**Task input**
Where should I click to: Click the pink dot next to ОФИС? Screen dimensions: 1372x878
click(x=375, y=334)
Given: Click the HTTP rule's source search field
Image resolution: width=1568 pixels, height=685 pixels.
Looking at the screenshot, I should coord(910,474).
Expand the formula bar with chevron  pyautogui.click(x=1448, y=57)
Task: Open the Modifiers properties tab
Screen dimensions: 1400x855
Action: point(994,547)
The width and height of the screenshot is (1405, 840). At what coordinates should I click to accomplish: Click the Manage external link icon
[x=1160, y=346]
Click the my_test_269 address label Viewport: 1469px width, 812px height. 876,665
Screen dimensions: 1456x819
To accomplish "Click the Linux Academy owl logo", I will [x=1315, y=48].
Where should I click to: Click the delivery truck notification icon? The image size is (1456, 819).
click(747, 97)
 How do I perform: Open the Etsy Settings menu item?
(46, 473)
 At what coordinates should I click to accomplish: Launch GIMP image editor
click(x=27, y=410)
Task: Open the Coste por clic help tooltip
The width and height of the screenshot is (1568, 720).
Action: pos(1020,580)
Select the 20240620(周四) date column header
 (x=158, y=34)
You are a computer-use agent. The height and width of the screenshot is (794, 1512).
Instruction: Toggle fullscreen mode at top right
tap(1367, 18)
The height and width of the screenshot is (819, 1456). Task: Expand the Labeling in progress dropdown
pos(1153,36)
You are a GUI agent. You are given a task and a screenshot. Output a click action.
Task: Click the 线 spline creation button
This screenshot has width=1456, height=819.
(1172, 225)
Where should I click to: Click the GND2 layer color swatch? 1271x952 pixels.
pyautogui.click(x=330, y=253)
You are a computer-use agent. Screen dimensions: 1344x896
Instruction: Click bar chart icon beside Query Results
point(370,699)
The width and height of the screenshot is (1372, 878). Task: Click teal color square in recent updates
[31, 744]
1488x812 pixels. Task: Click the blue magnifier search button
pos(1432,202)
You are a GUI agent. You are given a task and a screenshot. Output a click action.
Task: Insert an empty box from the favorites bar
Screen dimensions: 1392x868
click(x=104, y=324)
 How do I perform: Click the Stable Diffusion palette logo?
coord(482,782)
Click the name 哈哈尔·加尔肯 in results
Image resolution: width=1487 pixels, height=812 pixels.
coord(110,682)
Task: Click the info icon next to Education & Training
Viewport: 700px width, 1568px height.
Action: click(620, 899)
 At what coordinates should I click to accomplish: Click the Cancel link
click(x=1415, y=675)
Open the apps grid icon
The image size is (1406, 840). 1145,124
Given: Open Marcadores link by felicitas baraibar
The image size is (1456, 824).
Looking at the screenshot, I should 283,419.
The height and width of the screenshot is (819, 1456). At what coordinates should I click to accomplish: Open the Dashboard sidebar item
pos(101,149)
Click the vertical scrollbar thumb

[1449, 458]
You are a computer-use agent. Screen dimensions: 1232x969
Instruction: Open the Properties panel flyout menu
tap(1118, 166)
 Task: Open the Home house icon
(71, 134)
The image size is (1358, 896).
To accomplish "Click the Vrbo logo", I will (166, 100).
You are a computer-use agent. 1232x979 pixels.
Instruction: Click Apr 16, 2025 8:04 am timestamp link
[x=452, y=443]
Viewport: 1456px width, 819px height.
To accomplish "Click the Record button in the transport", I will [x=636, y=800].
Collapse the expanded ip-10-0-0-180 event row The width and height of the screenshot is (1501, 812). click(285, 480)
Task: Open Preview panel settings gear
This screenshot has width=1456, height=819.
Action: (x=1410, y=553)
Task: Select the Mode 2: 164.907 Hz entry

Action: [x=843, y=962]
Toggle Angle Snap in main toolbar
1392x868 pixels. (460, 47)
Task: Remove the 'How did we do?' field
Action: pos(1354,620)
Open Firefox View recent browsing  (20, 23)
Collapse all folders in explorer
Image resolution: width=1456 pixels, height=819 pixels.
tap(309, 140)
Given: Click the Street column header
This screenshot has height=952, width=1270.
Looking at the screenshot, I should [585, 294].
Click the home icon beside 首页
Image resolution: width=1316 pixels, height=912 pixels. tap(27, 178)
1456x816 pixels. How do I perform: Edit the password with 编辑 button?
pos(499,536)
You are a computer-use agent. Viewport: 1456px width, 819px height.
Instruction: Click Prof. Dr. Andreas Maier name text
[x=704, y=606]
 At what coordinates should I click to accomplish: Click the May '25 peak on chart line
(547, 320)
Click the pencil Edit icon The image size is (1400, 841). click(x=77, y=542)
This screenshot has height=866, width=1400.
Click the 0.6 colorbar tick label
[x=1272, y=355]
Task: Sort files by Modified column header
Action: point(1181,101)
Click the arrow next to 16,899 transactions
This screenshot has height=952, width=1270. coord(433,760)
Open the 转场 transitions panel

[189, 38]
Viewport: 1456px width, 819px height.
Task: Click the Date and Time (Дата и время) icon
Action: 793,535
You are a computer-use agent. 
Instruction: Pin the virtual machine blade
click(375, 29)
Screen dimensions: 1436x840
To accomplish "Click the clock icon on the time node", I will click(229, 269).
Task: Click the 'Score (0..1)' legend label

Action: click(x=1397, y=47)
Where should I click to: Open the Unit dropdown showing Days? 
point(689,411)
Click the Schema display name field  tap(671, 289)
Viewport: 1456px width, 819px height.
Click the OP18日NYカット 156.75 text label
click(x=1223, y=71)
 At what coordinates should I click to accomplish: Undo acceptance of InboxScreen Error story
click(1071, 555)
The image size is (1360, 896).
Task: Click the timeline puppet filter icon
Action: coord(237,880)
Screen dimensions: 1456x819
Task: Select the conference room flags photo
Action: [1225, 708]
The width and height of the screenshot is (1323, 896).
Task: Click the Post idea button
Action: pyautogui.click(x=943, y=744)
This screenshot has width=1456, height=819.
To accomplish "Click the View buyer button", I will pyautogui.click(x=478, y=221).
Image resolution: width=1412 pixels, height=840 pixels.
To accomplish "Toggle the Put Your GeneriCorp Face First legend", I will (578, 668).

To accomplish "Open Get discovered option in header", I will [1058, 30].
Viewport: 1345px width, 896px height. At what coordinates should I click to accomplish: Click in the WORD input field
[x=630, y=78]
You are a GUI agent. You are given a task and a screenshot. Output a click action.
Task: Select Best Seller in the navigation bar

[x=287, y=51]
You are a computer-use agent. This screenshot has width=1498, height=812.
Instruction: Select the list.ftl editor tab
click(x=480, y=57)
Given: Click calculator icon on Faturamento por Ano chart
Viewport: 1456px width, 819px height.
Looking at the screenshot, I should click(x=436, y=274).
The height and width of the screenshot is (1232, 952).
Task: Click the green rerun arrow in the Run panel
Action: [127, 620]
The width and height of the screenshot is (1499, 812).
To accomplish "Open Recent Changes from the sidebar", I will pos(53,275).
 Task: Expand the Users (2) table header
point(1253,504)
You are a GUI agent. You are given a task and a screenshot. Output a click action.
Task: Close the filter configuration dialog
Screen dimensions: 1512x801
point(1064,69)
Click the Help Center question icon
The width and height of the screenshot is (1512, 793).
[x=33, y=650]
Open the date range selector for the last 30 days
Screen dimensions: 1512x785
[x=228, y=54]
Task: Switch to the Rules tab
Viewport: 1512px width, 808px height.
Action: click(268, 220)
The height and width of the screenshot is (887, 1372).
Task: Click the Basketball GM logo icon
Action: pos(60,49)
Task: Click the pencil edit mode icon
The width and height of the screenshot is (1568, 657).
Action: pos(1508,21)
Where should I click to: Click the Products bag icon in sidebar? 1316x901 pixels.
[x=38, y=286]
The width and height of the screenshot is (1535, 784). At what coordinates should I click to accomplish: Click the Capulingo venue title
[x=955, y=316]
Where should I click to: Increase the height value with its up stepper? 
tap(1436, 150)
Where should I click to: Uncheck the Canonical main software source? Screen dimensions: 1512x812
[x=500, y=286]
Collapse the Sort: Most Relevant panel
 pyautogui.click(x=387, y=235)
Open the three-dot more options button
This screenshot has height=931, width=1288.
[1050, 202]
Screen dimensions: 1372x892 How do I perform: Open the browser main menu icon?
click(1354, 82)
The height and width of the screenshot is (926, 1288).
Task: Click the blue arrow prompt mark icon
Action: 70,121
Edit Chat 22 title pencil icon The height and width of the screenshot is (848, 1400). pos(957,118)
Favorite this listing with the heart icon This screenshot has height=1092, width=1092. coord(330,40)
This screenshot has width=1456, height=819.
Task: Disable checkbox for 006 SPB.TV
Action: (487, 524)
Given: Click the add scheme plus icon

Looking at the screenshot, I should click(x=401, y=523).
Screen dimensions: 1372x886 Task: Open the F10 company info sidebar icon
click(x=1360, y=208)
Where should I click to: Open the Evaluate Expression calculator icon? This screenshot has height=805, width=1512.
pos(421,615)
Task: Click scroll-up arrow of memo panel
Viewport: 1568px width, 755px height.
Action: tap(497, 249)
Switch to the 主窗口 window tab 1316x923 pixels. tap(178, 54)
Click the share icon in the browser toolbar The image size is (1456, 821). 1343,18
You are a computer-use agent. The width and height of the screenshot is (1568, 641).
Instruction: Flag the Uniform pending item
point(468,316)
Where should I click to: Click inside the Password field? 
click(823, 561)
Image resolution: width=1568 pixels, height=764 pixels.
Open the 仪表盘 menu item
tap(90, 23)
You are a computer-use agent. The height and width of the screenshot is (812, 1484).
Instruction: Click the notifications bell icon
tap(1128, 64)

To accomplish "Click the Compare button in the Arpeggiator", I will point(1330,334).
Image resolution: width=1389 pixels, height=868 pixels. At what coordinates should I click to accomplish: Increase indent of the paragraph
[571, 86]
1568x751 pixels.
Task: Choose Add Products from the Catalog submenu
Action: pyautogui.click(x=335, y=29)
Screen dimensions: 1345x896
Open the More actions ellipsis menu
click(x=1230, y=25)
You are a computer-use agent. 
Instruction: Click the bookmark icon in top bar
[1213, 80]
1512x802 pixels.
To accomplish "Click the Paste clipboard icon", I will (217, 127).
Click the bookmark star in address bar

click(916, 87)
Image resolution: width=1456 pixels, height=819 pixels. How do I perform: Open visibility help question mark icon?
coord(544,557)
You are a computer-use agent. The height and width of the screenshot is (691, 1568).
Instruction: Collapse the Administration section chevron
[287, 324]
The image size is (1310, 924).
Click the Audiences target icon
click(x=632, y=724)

**Required work**
Please reproduce the closing stretch of the records, from the line with "is (691, 1568)." through the last line, exactly as it stands.

**Result for this task**
You are a computer-use agent. The height and width of the screenshot is (691, 1568).
Instruction: Collapse the Administration section chevron
[287, 324]
The image size is (1310, 924).
Click the Audiences target icon
click(x=632, y=724)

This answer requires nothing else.